3 Major Shipping Costs (and How To Decrease Them)
by Jaidyn Farar
With operational costs soaring, businesses have to double down on cost-saving measures. It’s not as simple as it sounds, though—you don’t want to sacrifice customer experience.
- Supplies. You’ll need to take into account all the packaging materials you use.
- Labor. This includes the wages (and benefits) of your warehouse workers, store employees, and customer support team.
- Shipping. In addition to normal carrier fees—which make up a significant portion of your total fulfillment cost—you should factor in the cost of reverse logistics.
These three components make up the cost to serve, which Tom describes as “the cost to fulfill a particular order, excluding any of the hard assets that you might be depreciating or paying off.” Cost to serve is focused on operational costs that can be controlled.
According to Tom, costs have been increasing recently. Buy why? And how can businesses adapt and stay competitive? Read on to find out.
Why are costs increasing?
It’s no secret: times are tough. You’ve probably seen the signs in your own business. Tighter labor markets, expensive real estate, and higher carrier fees all play a part in rising shipping and logistics costs.
- Tighter labor markets. As the labor market has tightened, it’s become more difficult to find and retain qualified workers. To compensate, businesses at every stage of the supply chain have increased wages, causing a ripple effect of higher costs.
- Expensive warehouse space. With warehouse space at a premium, prices are going up. Whether you operate your own warehouses or use a 3PL, you’ll be paying more to store your inventory.
- Higher carrier fees. During the Covid-19 pandemic, many carriers raised prices as demand soared. Although the current has offset these higher costs to an extent, some businesses may still be feeling the sting.
Strategies for decreasing shipping costs
Your business can decrease cost to serve by providing alternative fulfillment options, reducing packages per order, and negotiating with carriers.
Provide alternative fulfillment options (omnichannel)
While not every company has both a brick-and-mortar store and an ecommerce site, the ones that do should be using both channels to their full potential. One easy way to save on shipping costs is to offer alternative fulfillment methods through an omnichannel approach.
Tom says, “Across different fulfillment channels, there are different costs. Typically your cheapest option is going to be your customer walking into your store and doing the fulfillment for you. I would say the next cheapest fulfillment option is that buy online, pick up in-store option.”
Many customers appreciate the convenience of ordering something online and picking it up from the store—and since it helps cut your fulfillment costs, it’s a win-win scenario.

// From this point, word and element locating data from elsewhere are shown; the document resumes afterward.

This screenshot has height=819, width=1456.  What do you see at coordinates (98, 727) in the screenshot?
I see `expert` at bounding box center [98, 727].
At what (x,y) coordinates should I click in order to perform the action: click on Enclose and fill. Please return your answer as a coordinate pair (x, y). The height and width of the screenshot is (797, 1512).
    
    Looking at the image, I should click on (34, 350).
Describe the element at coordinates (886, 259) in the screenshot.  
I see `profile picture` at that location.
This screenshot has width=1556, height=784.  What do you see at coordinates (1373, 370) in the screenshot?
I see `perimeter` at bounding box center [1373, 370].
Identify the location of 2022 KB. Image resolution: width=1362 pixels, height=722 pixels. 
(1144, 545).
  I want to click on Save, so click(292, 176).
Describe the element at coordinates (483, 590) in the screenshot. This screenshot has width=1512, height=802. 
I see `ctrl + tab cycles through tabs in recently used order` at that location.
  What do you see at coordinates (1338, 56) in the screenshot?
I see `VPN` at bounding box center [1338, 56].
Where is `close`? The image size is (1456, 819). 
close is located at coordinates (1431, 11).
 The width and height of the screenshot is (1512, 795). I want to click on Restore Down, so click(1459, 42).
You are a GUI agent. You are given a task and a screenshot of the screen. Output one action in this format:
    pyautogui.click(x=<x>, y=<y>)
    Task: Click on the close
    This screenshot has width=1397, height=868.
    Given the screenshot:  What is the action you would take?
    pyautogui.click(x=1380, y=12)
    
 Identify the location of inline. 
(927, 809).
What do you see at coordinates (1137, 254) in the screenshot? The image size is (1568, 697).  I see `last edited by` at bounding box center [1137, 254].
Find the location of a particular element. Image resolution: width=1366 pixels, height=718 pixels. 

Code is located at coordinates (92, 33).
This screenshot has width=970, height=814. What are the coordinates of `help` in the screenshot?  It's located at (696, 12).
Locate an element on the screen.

Ship multiple products in one package
Imagine that a customer orders a $10 product online. Once you’ve paid to send it to them (including materials, labor, and shipping costs), your business hasn’t made much money on the order. Now imagine that a customer buys four or five products, for a total of $70. If you can fit all of those items into one box and ship them together, the cost of shipping makes much less of an impact on your business.
Tom advises businesses to “shape your customers' demand [by offering] incentives to buy more.” How can you encourage consumers to order more products at once? Try these strategies:
- Offer a free shipping threshold. Give your customers free shipping … but only when they spend a certain amount of money. For example, you might offer free shipping on orders over $50.
- Cross-sell. When you cross-sell, you give customers suggestions for related products they might be interested in. For example, if someone adds a pair of running shoes to their cart, your website might suggest that they add high-quality socks or a lightweight water bottle.
Make sure your fulfillment operations are set up in a way that makes it easy to ship multiple products in a single package. According to Tom, “[Some companies are] splitting a lot of packages. They're sending one thing from the store, they're sending one item from one distribution center, another item from another distribution center. If you're not looking at managing those costs, you could be losing money on that order.”
Get better shipping rates
Shipping is one of the most significant supply chain costs, and many businesses struggle to figure out how to get the best rates. Should they go all-in with a single carrier? If so, how do they find the right one? Whichever strategy you choose, Tom advises negotiating rates so you know you’re getting the best deal.
He says, “Make sure that as you're negotiating with your carriers, you're being aggressive. … Know when you can get away with pushing back.”